> **Task instructions**
Turn the records below, from the line containing "Image resolution: width=626" through the line containing "center [398, 390].", into a numbered list, leaving out any blank lines.

> **Supplied entries**

..............................

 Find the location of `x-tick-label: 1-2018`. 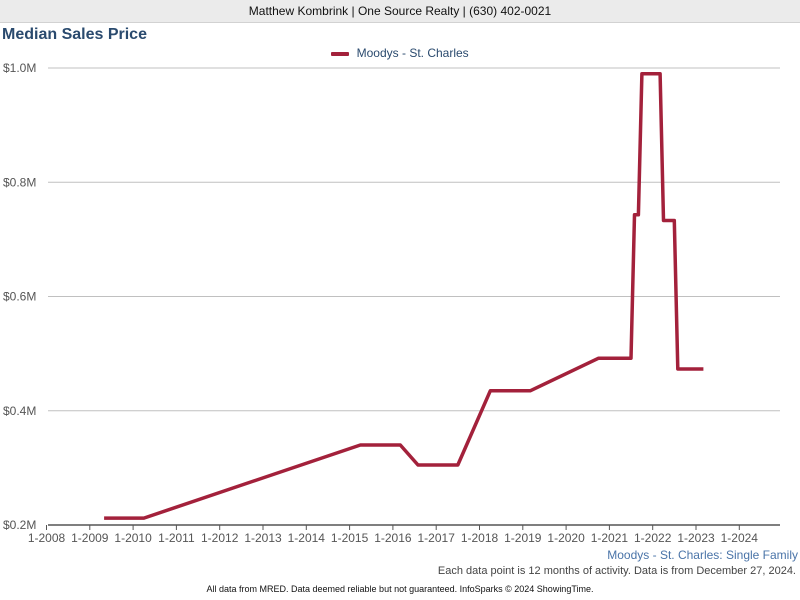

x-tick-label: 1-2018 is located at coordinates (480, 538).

..............................

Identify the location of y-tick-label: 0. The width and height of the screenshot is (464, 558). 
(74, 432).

..............................

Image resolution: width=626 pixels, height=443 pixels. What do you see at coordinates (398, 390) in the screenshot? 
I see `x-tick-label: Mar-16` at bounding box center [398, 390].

..............................

> **Result for this exercise**
1. Image resolution: width=626 pixels, height=443 pixels. What do you see at coordinates (398, 390) in the screenshot? 
2. I see `x-tick-label: Mar-16` at bounding box center [398, 390].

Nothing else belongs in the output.